然后,她毫不做作地露出点儿惊讶,眼神清澈,“至于单于的推测……你想到哪里去了呀。”
趁机解释下那个梦,“我们之间,大抵有些误会,那时候我烧糊涂了,行事荒谬,不能当真。
本公主着实是个正经人。”
她胡说八道时,越正经越好笑。
赫连煊笑而不语,一伸手将她拽到自己腿上坐着,“行。
公主既然是正经人,那就正正经经给孤上药。”
穆凝姝抿唇,道:“首先,就你这姿势最不正经吧。”
她挣扎着想下去,却被按住。
也不知赫连煊都伤成这样了,哪里来的力气。
赫连煊面不改色,谆谆善诱,“俗话说,心正不怕影子斜。
这是孤特意为你制定的考验。”
穆凝姝无语:“……是身正不怕影子斜吧。
我们这身也不正啊。
罢了罢了,你开心就好。

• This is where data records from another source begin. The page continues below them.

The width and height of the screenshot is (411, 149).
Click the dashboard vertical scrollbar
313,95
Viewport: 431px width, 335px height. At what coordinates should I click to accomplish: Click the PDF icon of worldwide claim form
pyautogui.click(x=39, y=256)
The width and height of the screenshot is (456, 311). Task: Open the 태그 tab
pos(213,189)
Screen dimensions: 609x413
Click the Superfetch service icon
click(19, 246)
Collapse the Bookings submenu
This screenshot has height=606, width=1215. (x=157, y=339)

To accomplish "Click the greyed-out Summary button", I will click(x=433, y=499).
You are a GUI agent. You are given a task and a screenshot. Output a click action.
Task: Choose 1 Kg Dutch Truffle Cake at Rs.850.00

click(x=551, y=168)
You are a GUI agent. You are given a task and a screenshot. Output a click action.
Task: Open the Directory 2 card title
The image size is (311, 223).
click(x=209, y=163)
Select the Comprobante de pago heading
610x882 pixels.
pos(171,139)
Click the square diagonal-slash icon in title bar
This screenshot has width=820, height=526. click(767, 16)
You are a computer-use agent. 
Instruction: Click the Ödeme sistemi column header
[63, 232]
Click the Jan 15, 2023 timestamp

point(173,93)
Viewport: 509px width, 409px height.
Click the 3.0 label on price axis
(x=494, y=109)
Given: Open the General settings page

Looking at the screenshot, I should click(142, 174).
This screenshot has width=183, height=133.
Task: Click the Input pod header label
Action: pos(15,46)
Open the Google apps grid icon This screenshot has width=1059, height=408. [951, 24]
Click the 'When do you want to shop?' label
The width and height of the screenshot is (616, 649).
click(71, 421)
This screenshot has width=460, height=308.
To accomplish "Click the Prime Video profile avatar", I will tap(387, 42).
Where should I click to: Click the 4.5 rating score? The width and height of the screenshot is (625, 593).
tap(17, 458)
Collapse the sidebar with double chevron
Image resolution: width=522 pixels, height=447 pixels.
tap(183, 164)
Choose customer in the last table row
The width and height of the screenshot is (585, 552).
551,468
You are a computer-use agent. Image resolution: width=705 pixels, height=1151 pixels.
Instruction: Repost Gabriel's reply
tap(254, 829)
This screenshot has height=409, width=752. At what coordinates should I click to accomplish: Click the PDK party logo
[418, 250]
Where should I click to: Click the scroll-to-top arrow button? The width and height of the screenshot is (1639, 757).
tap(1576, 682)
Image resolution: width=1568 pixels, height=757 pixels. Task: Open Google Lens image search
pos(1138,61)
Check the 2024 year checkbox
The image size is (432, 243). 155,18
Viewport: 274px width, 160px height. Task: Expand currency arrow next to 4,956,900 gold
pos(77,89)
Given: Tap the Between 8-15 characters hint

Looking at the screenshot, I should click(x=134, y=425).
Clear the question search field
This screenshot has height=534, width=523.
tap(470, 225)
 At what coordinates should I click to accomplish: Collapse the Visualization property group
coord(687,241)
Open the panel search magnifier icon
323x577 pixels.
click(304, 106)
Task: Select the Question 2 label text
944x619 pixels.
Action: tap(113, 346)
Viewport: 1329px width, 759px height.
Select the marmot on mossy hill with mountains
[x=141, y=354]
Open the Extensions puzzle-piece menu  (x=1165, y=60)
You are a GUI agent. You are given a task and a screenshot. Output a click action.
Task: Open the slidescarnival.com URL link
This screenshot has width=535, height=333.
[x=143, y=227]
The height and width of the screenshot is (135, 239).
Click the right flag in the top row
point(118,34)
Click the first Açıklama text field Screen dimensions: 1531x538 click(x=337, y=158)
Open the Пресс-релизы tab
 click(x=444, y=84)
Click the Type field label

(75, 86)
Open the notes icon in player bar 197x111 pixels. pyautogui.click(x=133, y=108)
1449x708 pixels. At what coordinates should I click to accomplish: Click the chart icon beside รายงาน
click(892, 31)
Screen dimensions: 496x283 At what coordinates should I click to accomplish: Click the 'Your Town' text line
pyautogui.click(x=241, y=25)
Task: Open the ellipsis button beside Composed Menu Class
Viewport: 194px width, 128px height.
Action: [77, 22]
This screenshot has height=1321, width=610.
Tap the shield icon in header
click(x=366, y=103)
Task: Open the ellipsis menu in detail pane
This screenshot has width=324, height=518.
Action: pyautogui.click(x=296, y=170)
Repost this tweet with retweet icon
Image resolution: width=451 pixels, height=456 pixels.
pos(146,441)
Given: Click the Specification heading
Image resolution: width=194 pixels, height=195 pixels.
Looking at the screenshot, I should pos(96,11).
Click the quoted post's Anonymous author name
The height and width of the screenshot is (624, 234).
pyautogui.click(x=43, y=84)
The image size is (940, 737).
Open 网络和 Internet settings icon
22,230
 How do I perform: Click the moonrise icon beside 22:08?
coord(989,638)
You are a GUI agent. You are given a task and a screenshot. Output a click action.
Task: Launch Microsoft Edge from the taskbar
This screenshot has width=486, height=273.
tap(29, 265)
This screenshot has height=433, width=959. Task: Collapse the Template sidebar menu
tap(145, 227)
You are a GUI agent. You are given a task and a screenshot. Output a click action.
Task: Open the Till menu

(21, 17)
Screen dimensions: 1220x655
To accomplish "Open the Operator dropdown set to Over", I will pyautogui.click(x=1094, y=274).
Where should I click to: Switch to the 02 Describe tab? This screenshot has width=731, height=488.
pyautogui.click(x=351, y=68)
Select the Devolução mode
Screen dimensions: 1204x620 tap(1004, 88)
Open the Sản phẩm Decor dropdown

”
她算是看出来了,赫连煊要养伤,不能出帐骑马打猎,闲得发闷,拿她逗趣呢。
她不再挣扎,故意狠狠坐下去,妄图拿体重压他个扎实。
然而赫连煊不动如山,奸计未能得逞。
穆凝姝没力气折腾,认输乖乖替他换药。
不过坐在他腿上,换起药来确实方便。
之前在侧边,歪着身子给他换,没一会儿就腰疼。
伤口处血迹干涸,皮肉与棉纱沾黏在一起。
她拿药水泡软沾血的棉纱,一点一点撕下来,小心翼翼问他:“疼吗?”
这点疼,根本不算什么,战场上更重的伤也受过,有时候缺医少药,伤口来不及处理而溃烂,比这疼上百倍,他早已习惯。
但他神使鬼差间,哑声应道:“嗯。”
她跪在他两侧的腿往前蹭蹭,同他上半身更近了些,前倾低头,朝他伤口处轻轻吹气,手中动作越发轻柔,道:“那我再轻些,你忍忍,难免有点儿疼。”
连带着声音都绵软许多,仿佛这样也能减缓疼痛。
他眼眸暗沉,右手抬起,正待扣住她后颈之际,伤口突然剧痛,血珠渗出。
穆凝姝担心道:“又弄疼了吗?”
她已经很小心了。
但棉纱和皮□□线黏得太紧,难免撕扯到。
虽然觉得赫连煊不至于因这点事喊打喊杀,但骂她一顿还是很可能的。
人身体不舒服时,心情本就不好。
刚才观摩大半天他跟大臣们议政,那种不怒而威的架势,尤其是大臣们做事做得不得他心时,整个毡帐都感觉冷了几分,看着挺吓人。
赫连煊的手在空中悬停一会儿,改落到她额上,轻轻揉了揉她的碎发,“还好。
慢慢来,不着急。”
慢慢来,不着急。
对她说,也是对他自己说。
不知怎的,穆凝姝心头咚咚直跳。
赫连煊明明没骂她,声音也一点儿都不凶。